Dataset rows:
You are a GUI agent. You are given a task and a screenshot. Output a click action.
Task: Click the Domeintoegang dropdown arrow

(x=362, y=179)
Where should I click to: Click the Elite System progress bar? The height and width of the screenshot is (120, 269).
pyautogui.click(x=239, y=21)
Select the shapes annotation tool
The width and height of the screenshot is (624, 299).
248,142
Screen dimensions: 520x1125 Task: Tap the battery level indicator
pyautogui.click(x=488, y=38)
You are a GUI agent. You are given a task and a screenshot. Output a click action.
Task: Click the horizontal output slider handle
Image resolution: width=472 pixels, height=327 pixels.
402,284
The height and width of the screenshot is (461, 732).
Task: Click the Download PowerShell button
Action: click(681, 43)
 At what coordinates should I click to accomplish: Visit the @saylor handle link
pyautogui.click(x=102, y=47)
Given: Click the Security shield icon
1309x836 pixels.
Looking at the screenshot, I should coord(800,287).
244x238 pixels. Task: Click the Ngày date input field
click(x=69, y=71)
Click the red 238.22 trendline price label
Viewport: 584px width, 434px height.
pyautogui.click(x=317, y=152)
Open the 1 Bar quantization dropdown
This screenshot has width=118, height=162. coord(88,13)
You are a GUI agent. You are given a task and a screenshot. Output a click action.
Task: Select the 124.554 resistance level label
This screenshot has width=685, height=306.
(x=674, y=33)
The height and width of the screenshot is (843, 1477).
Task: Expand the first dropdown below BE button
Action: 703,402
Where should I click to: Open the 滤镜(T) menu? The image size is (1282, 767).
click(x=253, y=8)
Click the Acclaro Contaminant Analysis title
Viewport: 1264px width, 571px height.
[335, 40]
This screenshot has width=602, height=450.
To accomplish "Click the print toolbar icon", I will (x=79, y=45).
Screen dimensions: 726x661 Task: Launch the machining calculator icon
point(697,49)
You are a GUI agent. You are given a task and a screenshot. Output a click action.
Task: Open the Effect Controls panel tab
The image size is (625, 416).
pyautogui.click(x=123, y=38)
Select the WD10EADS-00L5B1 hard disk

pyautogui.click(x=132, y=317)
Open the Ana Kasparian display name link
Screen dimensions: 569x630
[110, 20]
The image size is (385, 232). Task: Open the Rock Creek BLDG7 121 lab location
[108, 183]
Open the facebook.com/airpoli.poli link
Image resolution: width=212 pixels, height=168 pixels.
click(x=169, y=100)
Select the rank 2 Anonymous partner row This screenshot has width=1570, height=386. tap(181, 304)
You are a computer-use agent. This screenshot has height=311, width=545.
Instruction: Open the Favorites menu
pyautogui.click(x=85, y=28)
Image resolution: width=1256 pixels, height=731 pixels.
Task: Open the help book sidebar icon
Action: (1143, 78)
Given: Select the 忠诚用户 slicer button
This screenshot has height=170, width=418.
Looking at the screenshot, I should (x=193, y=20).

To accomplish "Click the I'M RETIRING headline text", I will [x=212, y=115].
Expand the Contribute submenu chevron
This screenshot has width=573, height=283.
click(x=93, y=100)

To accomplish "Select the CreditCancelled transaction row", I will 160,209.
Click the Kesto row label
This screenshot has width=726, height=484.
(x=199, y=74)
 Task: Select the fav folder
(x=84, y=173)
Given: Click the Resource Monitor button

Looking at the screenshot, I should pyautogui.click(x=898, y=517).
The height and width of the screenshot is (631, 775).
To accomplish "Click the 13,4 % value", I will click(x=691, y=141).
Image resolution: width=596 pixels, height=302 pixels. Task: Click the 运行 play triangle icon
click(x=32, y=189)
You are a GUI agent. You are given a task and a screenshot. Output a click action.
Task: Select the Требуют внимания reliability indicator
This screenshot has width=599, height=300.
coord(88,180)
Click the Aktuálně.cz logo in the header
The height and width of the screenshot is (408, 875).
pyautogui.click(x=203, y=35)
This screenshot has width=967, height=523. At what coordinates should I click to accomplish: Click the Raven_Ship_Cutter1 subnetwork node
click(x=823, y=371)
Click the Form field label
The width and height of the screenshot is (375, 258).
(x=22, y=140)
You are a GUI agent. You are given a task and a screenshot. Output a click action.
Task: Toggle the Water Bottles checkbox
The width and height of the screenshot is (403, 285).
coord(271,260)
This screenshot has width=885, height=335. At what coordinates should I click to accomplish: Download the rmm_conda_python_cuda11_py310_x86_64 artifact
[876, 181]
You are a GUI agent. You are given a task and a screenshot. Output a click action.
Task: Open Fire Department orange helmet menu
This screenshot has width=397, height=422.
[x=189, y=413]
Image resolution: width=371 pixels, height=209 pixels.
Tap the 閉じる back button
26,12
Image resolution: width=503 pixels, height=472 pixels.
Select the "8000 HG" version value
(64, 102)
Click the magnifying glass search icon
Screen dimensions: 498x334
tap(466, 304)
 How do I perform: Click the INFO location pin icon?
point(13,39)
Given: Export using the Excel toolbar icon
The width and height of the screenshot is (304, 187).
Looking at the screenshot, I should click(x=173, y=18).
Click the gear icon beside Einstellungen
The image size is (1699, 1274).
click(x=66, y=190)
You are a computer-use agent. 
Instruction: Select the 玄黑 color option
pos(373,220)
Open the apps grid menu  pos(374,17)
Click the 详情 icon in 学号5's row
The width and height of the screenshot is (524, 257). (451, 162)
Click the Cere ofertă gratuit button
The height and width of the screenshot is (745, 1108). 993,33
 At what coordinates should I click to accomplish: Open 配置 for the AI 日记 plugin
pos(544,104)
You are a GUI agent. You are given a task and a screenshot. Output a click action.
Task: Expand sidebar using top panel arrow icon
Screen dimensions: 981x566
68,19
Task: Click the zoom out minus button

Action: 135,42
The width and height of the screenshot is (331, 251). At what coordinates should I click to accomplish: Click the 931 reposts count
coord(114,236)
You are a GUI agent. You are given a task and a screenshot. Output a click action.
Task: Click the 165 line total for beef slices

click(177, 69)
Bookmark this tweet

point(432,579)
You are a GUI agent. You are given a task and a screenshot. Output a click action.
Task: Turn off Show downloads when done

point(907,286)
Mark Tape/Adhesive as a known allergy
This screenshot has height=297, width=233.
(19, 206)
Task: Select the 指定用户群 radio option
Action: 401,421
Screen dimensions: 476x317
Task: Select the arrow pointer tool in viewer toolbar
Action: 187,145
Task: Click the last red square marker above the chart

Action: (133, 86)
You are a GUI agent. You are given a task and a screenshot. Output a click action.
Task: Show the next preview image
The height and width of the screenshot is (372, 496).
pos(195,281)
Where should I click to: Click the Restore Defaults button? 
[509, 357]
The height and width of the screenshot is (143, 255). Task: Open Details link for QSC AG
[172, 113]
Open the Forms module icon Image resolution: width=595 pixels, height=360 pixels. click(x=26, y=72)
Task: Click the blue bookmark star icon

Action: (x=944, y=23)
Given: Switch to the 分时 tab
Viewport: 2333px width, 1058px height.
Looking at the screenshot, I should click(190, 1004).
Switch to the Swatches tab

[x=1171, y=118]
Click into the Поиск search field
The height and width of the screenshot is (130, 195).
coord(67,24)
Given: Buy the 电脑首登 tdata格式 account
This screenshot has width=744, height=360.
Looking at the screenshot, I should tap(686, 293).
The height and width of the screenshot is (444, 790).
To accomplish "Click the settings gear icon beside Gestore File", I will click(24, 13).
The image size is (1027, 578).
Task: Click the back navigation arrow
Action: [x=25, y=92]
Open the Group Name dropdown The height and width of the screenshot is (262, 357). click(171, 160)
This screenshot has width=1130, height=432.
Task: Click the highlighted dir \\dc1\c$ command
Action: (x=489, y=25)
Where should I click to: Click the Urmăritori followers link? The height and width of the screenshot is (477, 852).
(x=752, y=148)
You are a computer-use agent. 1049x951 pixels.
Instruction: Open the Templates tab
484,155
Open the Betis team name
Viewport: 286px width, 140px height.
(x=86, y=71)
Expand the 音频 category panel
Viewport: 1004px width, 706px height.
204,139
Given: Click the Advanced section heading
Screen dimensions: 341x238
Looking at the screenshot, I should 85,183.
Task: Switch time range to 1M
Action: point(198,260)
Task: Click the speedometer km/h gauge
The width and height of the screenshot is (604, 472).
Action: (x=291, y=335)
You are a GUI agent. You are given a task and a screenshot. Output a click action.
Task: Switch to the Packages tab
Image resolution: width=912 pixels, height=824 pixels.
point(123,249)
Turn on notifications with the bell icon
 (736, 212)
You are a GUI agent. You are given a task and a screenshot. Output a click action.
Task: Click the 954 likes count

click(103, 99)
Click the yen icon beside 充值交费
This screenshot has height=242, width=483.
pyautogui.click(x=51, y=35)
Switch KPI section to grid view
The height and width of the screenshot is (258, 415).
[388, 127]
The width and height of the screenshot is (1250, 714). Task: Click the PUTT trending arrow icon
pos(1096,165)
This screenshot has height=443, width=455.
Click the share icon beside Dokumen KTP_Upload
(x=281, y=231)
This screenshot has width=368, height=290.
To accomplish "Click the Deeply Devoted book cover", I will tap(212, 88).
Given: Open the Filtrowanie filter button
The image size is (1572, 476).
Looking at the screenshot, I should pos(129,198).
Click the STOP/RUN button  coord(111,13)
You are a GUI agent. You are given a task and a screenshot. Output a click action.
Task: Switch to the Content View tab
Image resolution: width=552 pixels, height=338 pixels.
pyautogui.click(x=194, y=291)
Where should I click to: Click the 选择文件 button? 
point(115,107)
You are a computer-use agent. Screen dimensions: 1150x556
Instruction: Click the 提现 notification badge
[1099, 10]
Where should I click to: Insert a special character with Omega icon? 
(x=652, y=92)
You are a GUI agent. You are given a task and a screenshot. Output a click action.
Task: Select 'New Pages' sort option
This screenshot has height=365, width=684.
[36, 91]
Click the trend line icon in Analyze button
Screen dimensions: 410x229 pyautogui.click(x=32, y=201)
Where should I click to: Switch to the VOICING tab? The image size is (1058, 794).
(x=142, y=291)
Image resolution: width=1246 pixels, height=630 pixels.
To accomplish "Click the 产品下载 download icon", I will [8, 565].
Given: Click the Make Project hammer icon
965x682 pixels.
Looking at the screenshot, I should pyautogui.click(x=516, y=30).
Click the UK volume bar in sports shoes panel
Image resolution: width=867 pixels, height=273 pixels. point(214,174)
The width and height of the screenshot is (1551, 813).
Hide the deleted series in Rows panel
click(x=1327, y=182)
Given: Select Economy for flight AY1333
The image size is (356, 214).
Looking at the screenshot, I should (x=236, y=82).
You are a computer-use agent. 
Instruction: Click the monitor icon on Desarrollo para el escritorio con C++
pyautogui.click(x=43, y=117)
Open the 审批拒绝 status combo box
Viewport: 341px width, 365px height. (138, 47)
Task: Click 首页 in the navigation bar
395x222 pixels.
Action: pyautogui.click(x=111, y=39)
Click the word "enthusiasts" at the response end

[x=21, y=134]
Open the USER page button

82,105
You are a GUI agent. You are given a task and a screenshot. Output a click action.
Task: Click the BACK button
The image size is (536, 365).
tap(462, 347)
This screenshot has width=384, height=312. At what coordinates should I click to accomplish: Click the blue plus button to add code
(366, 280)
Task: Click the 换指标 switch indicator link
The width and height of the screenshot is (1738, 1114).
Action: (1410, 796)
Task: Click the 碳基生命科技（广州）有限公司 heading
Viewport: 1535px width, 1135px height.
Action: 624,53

** OBJECTIVE **
Can you update the entries from the line with "Click the Form field label" to the line with "coord(271,260)" by replacing "Water Bottles" with "Lunch Boxes" and leaving everything else unchanged? Return only those lines.

** THE OUTPUT **
Click the Form field label
The width and height of the screenshot is (375, 258).
(x=22, y=140)
You are a GUI agent. You are given a task and a screenshot. Output a click action.
Task: Toggle the Lunch Boxes checkbox
The width and height of the screenshot is (403, 285).
coord(271,260)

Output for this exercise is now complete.